OnlyFan model Natalia Vadeed poses in military gear in an X (formerly Twitter) post about Hamas.

@nataliafadeev/X

Ambiguity of a “moral” army

The accusations against Paz G and his role as a soldier in the Israeli military are notable in what some boast is the “world’s most moral army.” We cannot deny the employment of these practices in Israeli propaganda, and here the contradiction becomes clear. In 2007, four female Israeli soldiers posed nude, and published their images while holding their military weapons.

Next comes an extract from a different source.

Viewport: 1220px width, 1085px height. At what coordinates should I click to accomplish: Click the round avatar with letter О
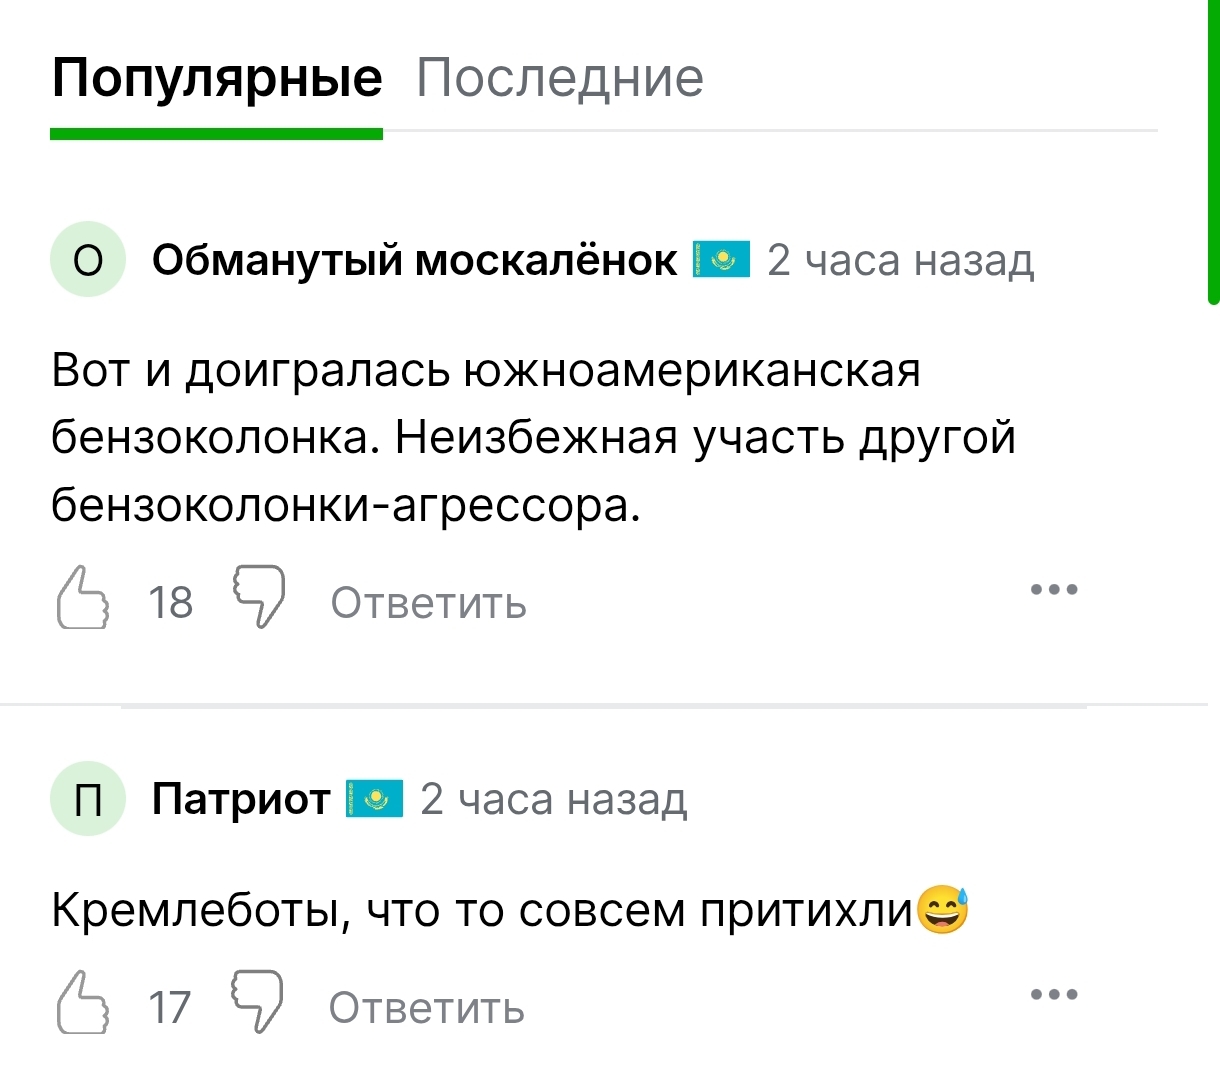(88, 260)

They were penalized, because their actions didn’t represent the “ethics of the Israeli army.” The same thing happened last year, when two soldiers were punished for publishing photos of themselves naked, during a shooting exercise.

The phrase “Israeli army ethics” is a paradox, with violations and sexual play permitted with “enemies” and in “enemy spaces.” But it is entirely another matter when it undermines the image of the Israeli army institution.

In a way, the Israeli army is ethical, even conservative, towards itself and its citizens, even if it is not with its enemies. The geographical space in which the Israeli army wages “war” seems open to all possibilities. Soldiers have the “freedom” to violate the rights and bodies of others, ranging from killing to pornographic play, as if the “space of war” is outside the scope of Israeli law itself. This double standard in the use of pornography continues to confirm this truth.